Libanon: Michel Aoun: Ein Ex-General wird Staatschef

Michel Aoun gehört seit Langem zu Libanons Machtelite. Nun soll der 81-Jährige als Staatschef dem Land Stabilität geben. Aber er ist auch ein Präsident von Gnaden der Hisbollah. Eine Analyse.

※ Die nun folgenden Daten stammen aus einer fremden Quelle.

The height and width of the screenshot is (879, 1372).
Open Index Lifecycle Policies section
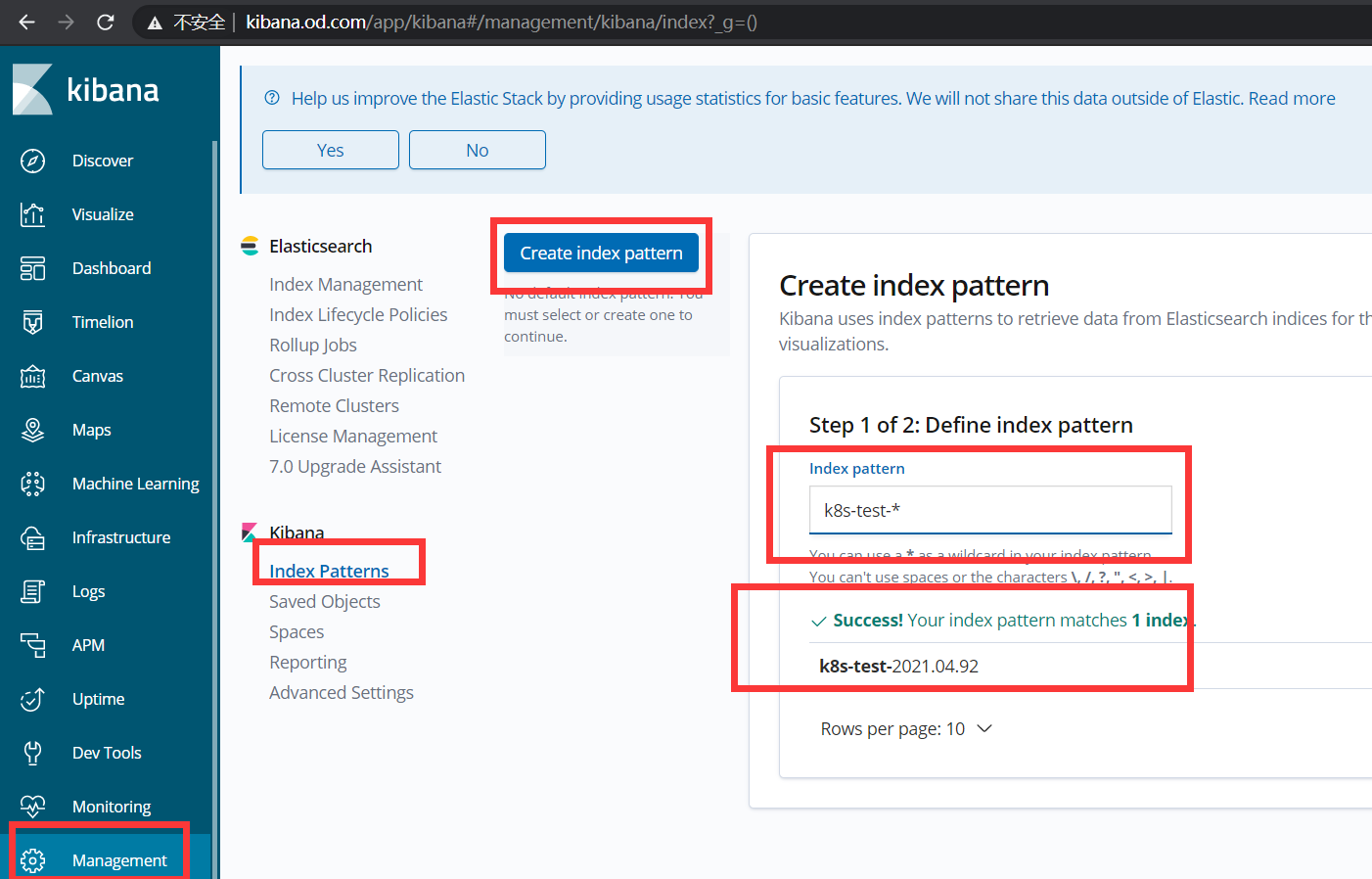coord(358,314)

Es war ein langer, beschwerlicher Weg. Doch nun ist Michel Aoun am Ziel. Das Parlament in Beirut hat den 81-Jährigen unter strengen Sicherheitsvorkehrungen zum Staatschef des kleinen Libanon gewählt. Ein bedeutendes Ereignis. Denn seit Mai 2014 hatte das Land keinen Präsidenten mehr. 45-mal waren die Volksvertreter zusammengekommen, um ein neues Staatsoberhaupt zu benennen – erfolglos. Die zerstrittenen Parteien hatten sich nicht auf einen Kandidaten verständigen können. Der Zedernstaat war politisch fast vollständig gelähmt. Nun ist es an Aoun, dem Libanon endlich wieder Stabilität, Einheit und Sicherheit zu verschaffen. Die Frage lautet jedoch: Hat der maronitische Christ das Zeug, die Probleme des Landes zu lösen? Kann er eine Identifikationsfigur für das religiös extrem heterogene Sechs-Millionen-Volk werden? Nur wenige Libanesen glauben daran.

Fünfzehn Jahre Exil

Das liegt auch an Aoun selbst. Er ist ein Repräsentant des Establishments, ein gewiefter Strippenzieher, der im blutigen Bürgerkrieg (1975–1990) zu den zentralen Akteuren gehörte. Als damaliger Chef der libanesischen Armee leistete Aoun nicht zuletzt der syrischen Besatzungsmacht erbitterten Widerstand. Doch er unterlag und musste 1990 ins französische Exil gehen. Erst nach dem Abzug der syrischen Armee 2005 konnte Aoun in seine Heimat zurückkehren.

Dann gab es eine Kehrtwende, die alle überraschte: die Aussöhnung mit Syriens Baschar al Assad. Damit nicht genug ging Aoun außerdem ein Bündnis mit der schiitischen Hisbollah ein. Dies sollte ihm den Weg an die Staatsspitze ebnen. Vielen Libanesen gilt Aoun daher als Präsident von Gnaden der Hisbollah, die zu Assads wichtigsten Unterstützern gehören.

Härterer Kurs gegenüber Flüchtlingen?

Das dürfte auch Saad Hariri umtreiben. Aber der Sunnit und Vorzeigepolitiker des prowestlichen Lagers wird gemäß einer Absprache mit Aoun wohl Libanons nächster Ministerpräsident. Dafür ist er offenbar bereit, die Vergangenheit ruhen zu lassen: Hariri macht die vom Iran abhängige Hisbollah und Syrien für die Ermordung seines Vaters Rafiq 2005 verantwortlich.

Doch bei aller Nähe zu Damaskus wird Aoun als Präsident alles daran setzen, dass sein Land nicht weiter in den Krieg im Nachbarland hineingezogen wird. Schon heute machen dem Libanon 1,5 Millionen syrische Flüchtlinge zu schaffen. Aoun könnte ihnen gegenüber einen härteren Kurs einschlagen. Er will, dass die Schutzsuchenden möglichst bald sein Land verlassen.